Abgedruckter Text |

'''

Wie soll das Magazin aussehen?

Wie vergüte ich die Autor*innen und Mitwirkenden?

Welche Themen wollen wir behandeln?

Was mache ich, wenn mir ein eingereichter Beitrag nicht gefällt?

Wie wollen wir das finanzieren?

Werden wir das jemals schaffen?

Am meisten aber haben wir uns gefragt, ob das alles irgendjemanden außer uns selbst interessiert.

Doch bis die gedruckten Seiten auf die anvisierte Zielgruppe losgelassen werden – die Konzertgänger*innen, Merchkäufer*innen und Spotify-Premiumkund*innen, die Musikfans und Musiker*innen selbst, die Deutschlehrer*innen, Großeltern und alle Leute, die einfach mal ihre Ruhe haben und sich überraschen lassen wollen – bis das fertige Heft von all jenen in den Händen gehalten werden kann, wird hinter den Kulissen geschuftet, was das Zeug hält.

Wir haben gelernt: Wie man ein Unternehmen gründet. Wie man ein Unternehmen gründet, während man Vollzeit arbeitet. Wie man ein Unternehmen gründet, während man Vollzeit arbeitet und täglich drei Stunden pendelt. Wie der Kosmos Musikindustrie funktioniert, wie man InDesign benutzt und welche Datei die Druckerei braucht, damit am Ende der richtige Glanzlack auf dem Cover ist. Wir haben kein professionelles Equipment, Lea hat das ganze Ding auf ihrem 14-Zoll Laptop ohne Maus und zeitweise auch ohne Schreibtisch designt.

Von der ersten Mail bis zum Release waren es etwa vier Monate, in Stunden wahrscheinlich 100, die ich reingebuttert habe. Und das sind nur meine, jeder Beitrag braucht ja auch Zeit zum Entstehen.

Es ist unheimlich viel Aufwand. Wir arbeiten monatelang an den Ausgaben, müssen für die meisten Shoots reisen. Das Magazin erarbeite ich mit meinem Kumpel und Grafikdesigner Chris Stringer und zu zweit ist der Arbeitsaufwand echt groß.

'''

Aufgaben |
[A] Gib einen Abschnitt aus dem Text über das Magazin wieder und ersetze dabei „Großeltern“ durch „Nachbarn“. Setze bei den Worten „Doch bis die“ ein und endet nach „das Zeug hält.“.
[B] Beantworte zum Text über das Magazin diese Fragen:
(i) Auf welchem Gerät hat Lea das Heft designt?
(ii) Wie viel Zeit lag laut dem Text zwischen der ersten Mail und dem Release?
(iii) Mit wem wird das Magazin laut dem letzten Absatz erarbeitet?
[C] Setze den Text über die Entstehung des Magazins nach seinem letzten Satz fort.

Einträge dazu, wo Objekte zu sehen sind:
'''

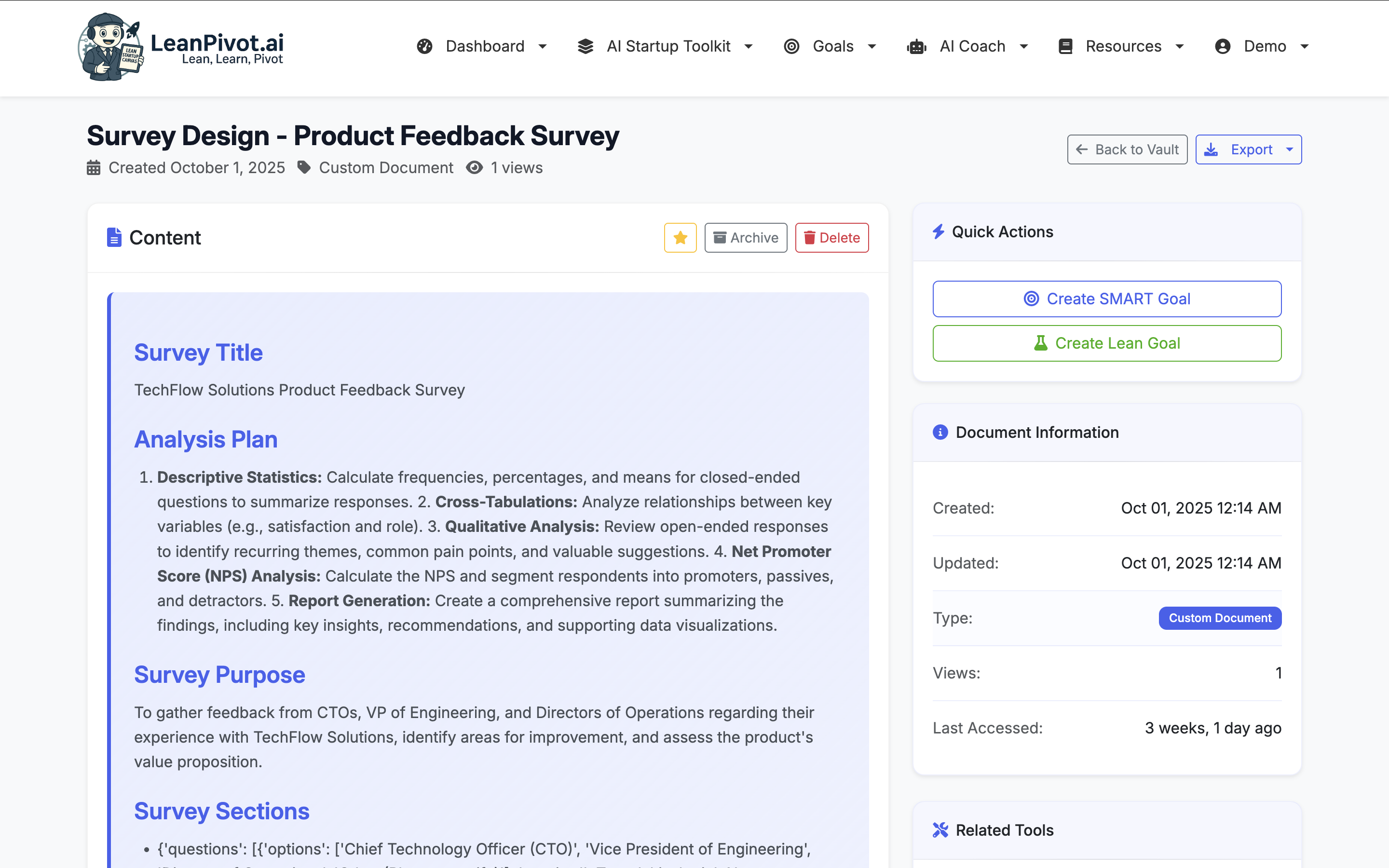Click the layers icon beside AI Startup Toolkit
1389x868 pixels.
coord(586,46)
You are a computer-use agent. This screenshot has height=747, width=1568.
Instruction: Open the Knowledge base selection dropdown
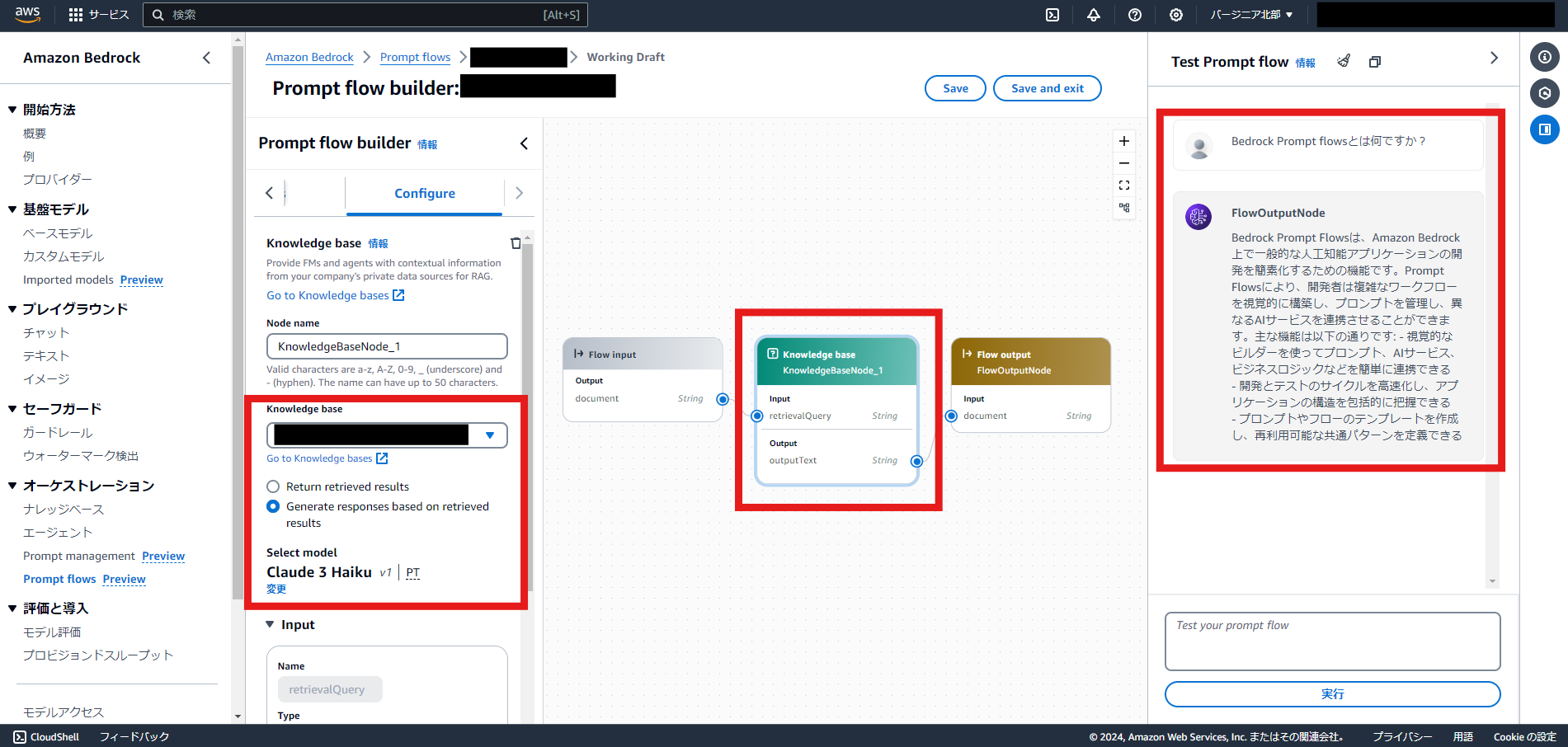click(387, 435)
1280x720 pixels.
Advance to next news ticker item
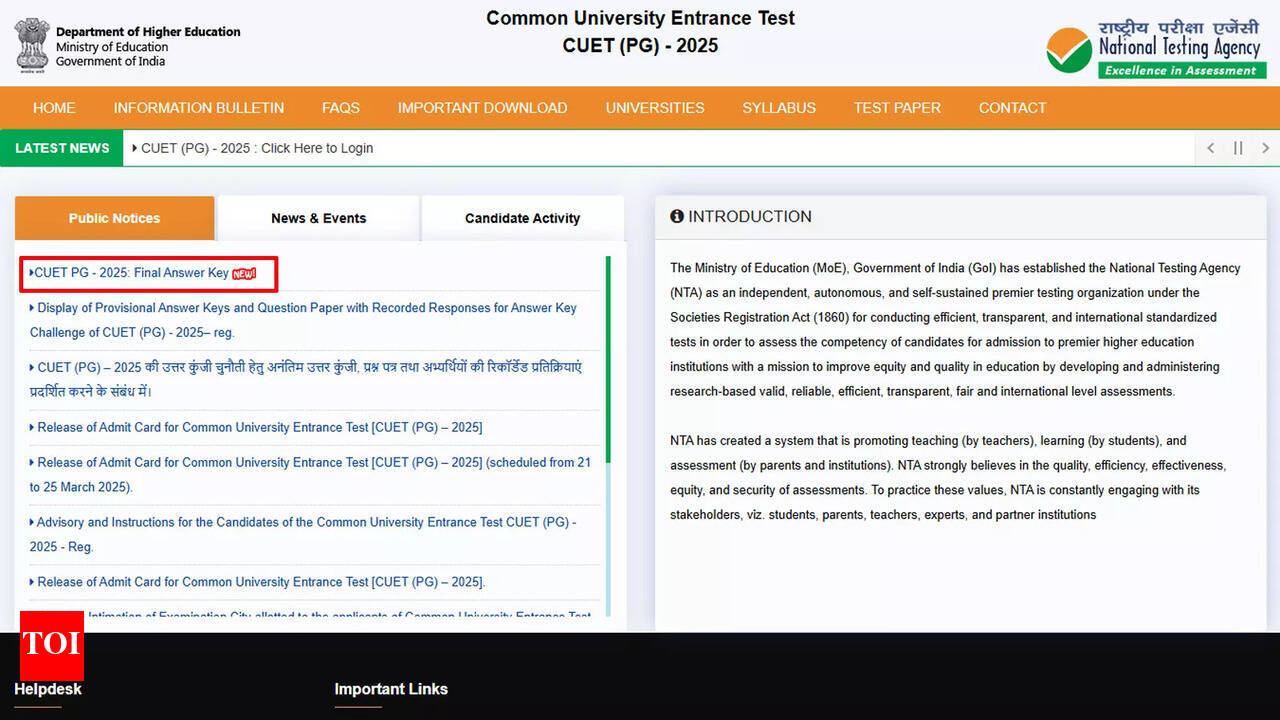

'''

Lösungen |
[A]
Doch bis die gedruckten Seiten auf die anvisierte Zielgruppe losgelassen werden – die Konzertgänger*innen, Merchkäufer*innen und Spotify-Premiumkund*innen, die Musikfans und Musiker*innen selbst, die Deutschlehrer*innen, Nachbarn und alle Leute, die einfach mal ihre Ruhe haben und sich überraschen lassen wollen – bis das fertige Heft von all jenen in den Händen gehalten werden kann, wird hinter den Kulissen geschuftet, was das Zeug hält.

[B]
(i) Auf ihrem 14-Zoll Laptop, ohne Maus.
(ii) Etwa vier Monate.
(iii) Mit dem Kumpel und Grafikdesigner Chris Stringer.

[C]
Und wie bei so einem Projekt zu erwarten ist, geht nicht immer alles glatt. Es wird gezweifelt, ob die alte Spiegelreflexkamera für das Covershooting noch durchhält (was sie zum Glück tut). Probleme mit der Druckerei beeinflussen die Lieferzeit. Oder Leute, die zuerst begeistert zusagen, reichen im Nachhinein doch keinen Text ein. Vielleicht verpulvert man auch die ganze Arbeit für nichts, wenn das Crowdfunding am Ende scheitert. Wenn mal gar nichts klappt, dann hilft nur eins:

Laptop zu, Schuhe an und an die frische Luft. Auf dem Rückweg Take-Away holen, dann Gilmore Girls oder Queer Eye schauen und bloß nicht über die b-seite reden.

Meist reicht schon ein Wort, um uns gegenseitig aufzumunter – denn wenn wir teilweise bis spät in die Nacht arbeiten, kommt immer dieser Punkt des Deliriums, an dem alles lustig wird und die besten Insiderwitze entstehen.

Aber wie sagt man so schön, wo man den steinigen und steilen Berg mit Schwierigkeit erklommen hat, kann man am anderen Ende schwungvoll hinunterrutschen. Und damit meine ich all die Dinge, die bei der Realisation des Magazin einfacher von Hand gingen, als gedacht. Das war zum Beispiel:

Die Kommunikation mit Labels, Managements und Künstler*innen! Wir waren echt begeistert, wie super das geklappt und wie involviert alle Parteien waren. Gerade die Fotoshoots, die wir selbst übernommen haben, liefen problemlos ab.

Der Verkauf! Ich hätte gedacht, dass die Leute dem Bezahlsystem misstrauischer gegenüberstehen (es handelt sich um pay what you what und dann auch noch via PayPal) und dass es schwerer wird, alle Hefte loszuwerden. Außerdem: Die Leute im Internet, vor denen man Angst hat, weil sie so cool aussehen, die sind genauso einsam/verzweifelt/voller Durst nach Nähe/Tatendrang wie man selbst und bisher hat niemand, den ich angeschrieben habe, nein gesagt. Die Leute wollen mitmachen, man muss nur fragen.

Problem und Lösung. Schreibblockade und Textfluss. Tief und Kreativität. De- und Motivation. All dies haben sie überwunden. Sara und Lea halten ihre b-seite in der Hand (und arbeiten gerade an der zweiten Ausgabe), Melanie ging vor kurzem mit dem PEEING IN THE SHOWER Zine in eine zweite Ausgabe und Vanessa kann ebenfalls bereits zwei eigens konzipierte Hefte verzeichnen. Was ist das schönste am gesamten Prozess?

Wenn man die Druckfreigabe erteilt hat und den Laptop zuklappt, wenn sich die Kisten im Wohnzimmer stapeln und wenn uns Leser*innen ihr Feedback schicken. Wenn man begreift, dass es da draußen wirklich Leute gibt, die sich mit dem, was man da gemacht hat, beschäftigen.

Der Moment, wenn der Druck geliefert wird und man seine Arbeit zum ersten Mal in den Händen hält. Aber tatsächlich freue ich mich mehr, wenn die Leser*innen und Musiker*innen, die im Magazin gefeatured sind, die Ausgaben erhalten.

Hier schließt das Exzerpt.